* **Data section**:
>>>

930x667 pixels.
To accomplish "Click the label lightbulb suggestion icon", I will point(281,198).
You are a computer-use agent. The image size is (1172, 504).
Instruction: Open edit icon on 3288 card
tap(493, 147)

<<<
>>>

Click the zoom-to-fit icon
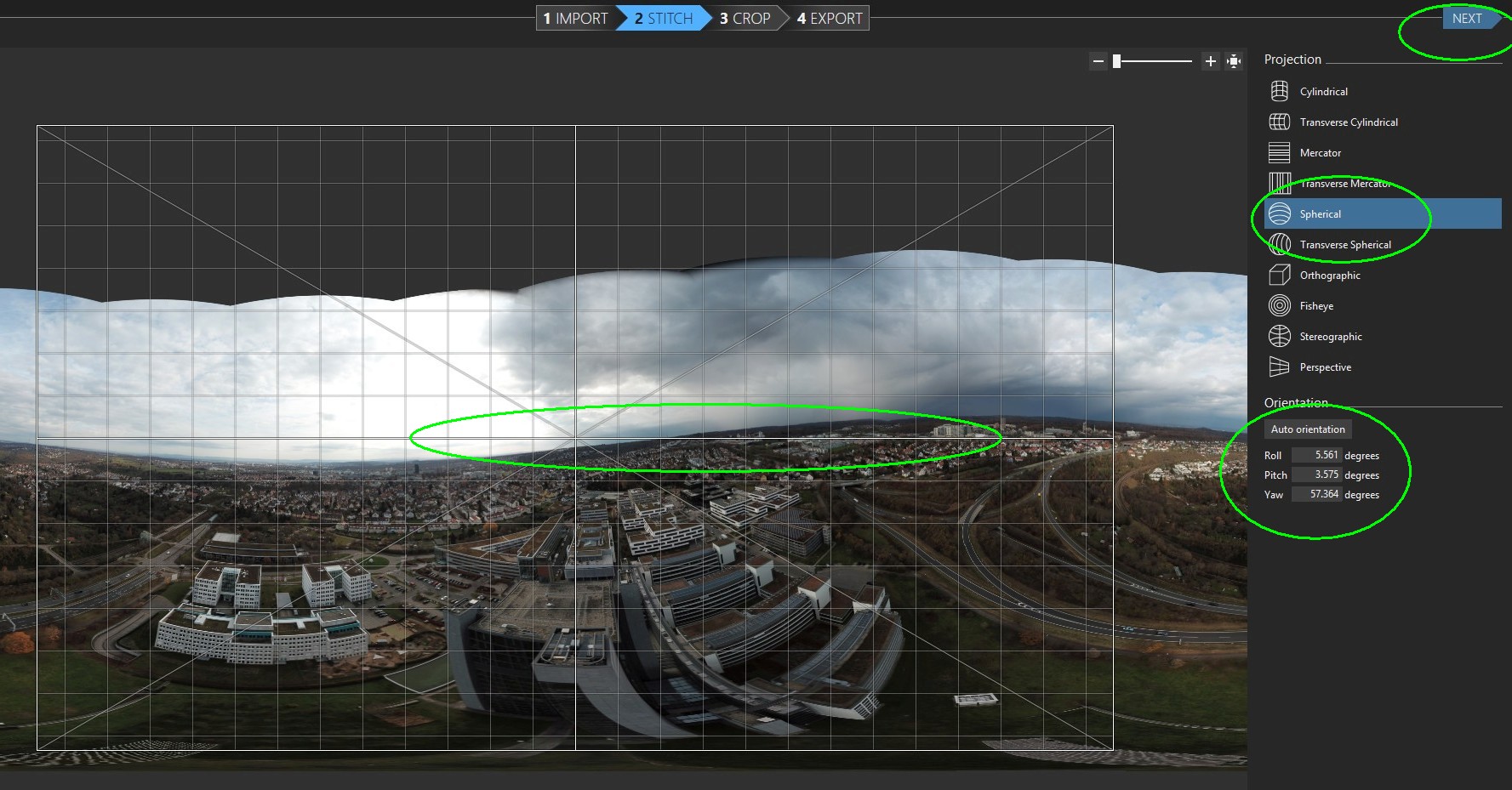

<<<

* **Problem details**:
Wherever the word "Click" appears in the listing above, copy the whole line.

* **Response below**:
To accomplish "Click the label lightbulb suggestion icon", I will point(281,198).
Click the zoom-to-fit icon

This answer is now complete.